O protesto envolveu 82 trabalhadores terceirizados, em sua maioria da limpeza, portaria, maqueiros e de atendimento. Durou apenas um dia e, no dia seguinte, o pagamento foi regularizado. Costa, porém, foi demitido, segundo ele, por causa de sua participação na mobilização.

Trabalhando há 20 anos como terceirizado, o ex-funcionário conta que aquela foi sua primeira greve. “Estou chateado. A gente não pode ter voz, não pode reclamar”, lamenta. Ele diz que agora pensaria duas vezes antes de participar novamente de uma paralisação. “Mas, se chegasse a uma situação como essa, de quatro meses de atraso de salário, eu participaria, pois estaria lutando pelo meu direito”, afirma.

Procurado, o secretário de Administração do governo do Piauí, Ricardo Pontes, confirma que os pagamentos foram retomados. Segundo ele, o atraso se deveu à redução de receitas em relação às despesas do Estado e ao déficit acumulado de anos anteriores. “Estamos priorizando a folha estadual, visando manter em dia os pagamentos”, afirma Pontes. “Trabalhamos para em 2019 sanar essas pendências e garantir equilíbrio financeiro, mas não está nada fácil”, acrescenta.

O atraso de salário, férias, 13º ou de vale salarial foi a principal reivindicação das greves nos serviços privados em 2018, presentes em 318 de 490 greves, ou 65% do total.
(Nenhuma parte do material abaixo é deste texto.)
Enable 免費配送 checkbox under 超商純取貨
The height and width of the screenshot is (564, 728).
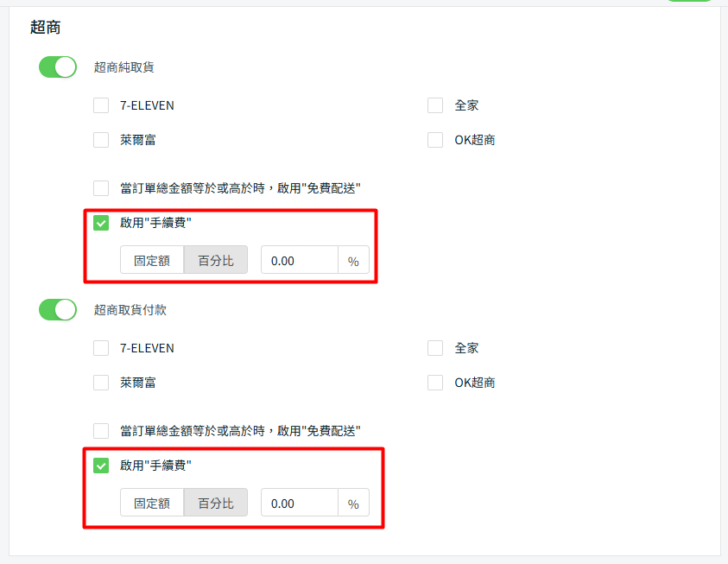(x=101, y=187)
Em seguida, estão pautas ligadas a alimentação, transporte e assistência médica, presentes em 26% das greves do setor de serviços, e o reajuste salarial, com 13% de participação.
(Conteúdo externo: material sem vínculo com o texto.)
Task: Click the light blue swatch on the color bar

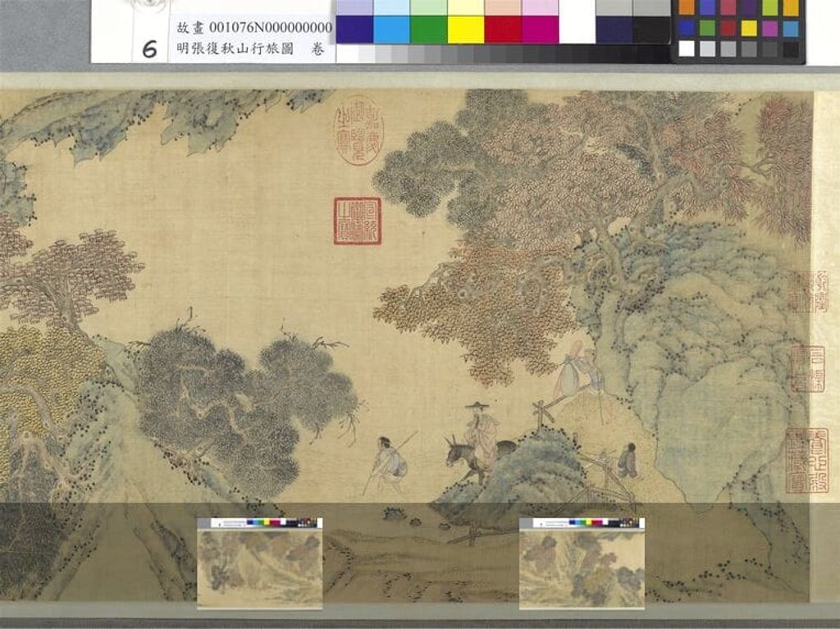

O sociólogo José Pastore, presidente do Conselho de Emprego e Relações do Trabalho da FecomercioSP, concorda com a avaliação de que o aumento da participação dos terceirizados nas greves está relacionado à crise e às condições a que estão sujeitos esses trabalhadores. “Há uma tendência de a empresa terceirizada ter mais dificuldade de manter a regularidade de pagamentos e benefícios”, diz, lembrando que esses trabalhadores também têm maior probabilidade de serem demitidos, devido ao vencimento de contratos das empresas.

Pastore avalia, no entanto, que a terceirização é de maneira geral positiva para a economia. Segundo ele, essa possibilidade de contratação permite uma maior geração de empregos e redução no preço final de produtos e serviços, devido à diminuição de custos das empresas, que com isso ganham competitividade. Ele também pondera que nem todos os trabalhadores de limpeza e vigilância são terceirizados, como considerado no levantamento do Dieese, embora avalie que há de fato uma predominância dessa forma de contratação entre essas categorias.

Além da mudança de protagonismo das mobilizações, o Sistema de Acompanhamento de Greves do Dieese aponta outra alteração nos movimentos paredistas em anos recentes. As paralisações, que tendiam a ser dominadas por reivindicações propositivas até 2012, daquele ano em diante, passam a contar crescentemente também com pautas defensivas – pela manutenção de condições vigentes e contra o descumprimento de direitos.

O ano de 2012 também marcou uma mudança de patamar no número de greves, saindo de 555 em 2011, para 879 em 2012 e cerca de 2 mil por ano entre 2013 e 2016. Linhares avalia, porém, que o crescente caráter defensivo das mobilizações tem características distintas até 2014 e de 2015 em diante.

“Uma coisa é quando a greve é defensiva, ali no primeiro estágio, porque o trabalhador se sente fortalecido no processo de negociação e passa a denunciar descumprimentos históricos de direitos. É uma espécie de ‘aspecto civilizatório’ da greve”, diz o técnico. “Mas essa pauta defensiva num segundo momento é diferente, ela diz respeito menos a condições estruturais e mais a urgências, como a greve contra o atraso de salários”, exemplifica.

Para Linhares, ainda não é possível dizer se a queda no número de greves nos últimos dois anos representa uma tendência ou se as paralisações podem voltar a crescer em 2019. Por um lado, diz ele, o desemprego ainda elevado e a menor formalização, além do corte bruto do financiamento sindical após a reforma trabalhista, podem reduzir as mobilizações de trabalhadores do setor privado. Entre os servidores públicos, por outro lado, a crise fiscal de governo federal, Estados e municípios tem servido de incentivo à deflagração de greves.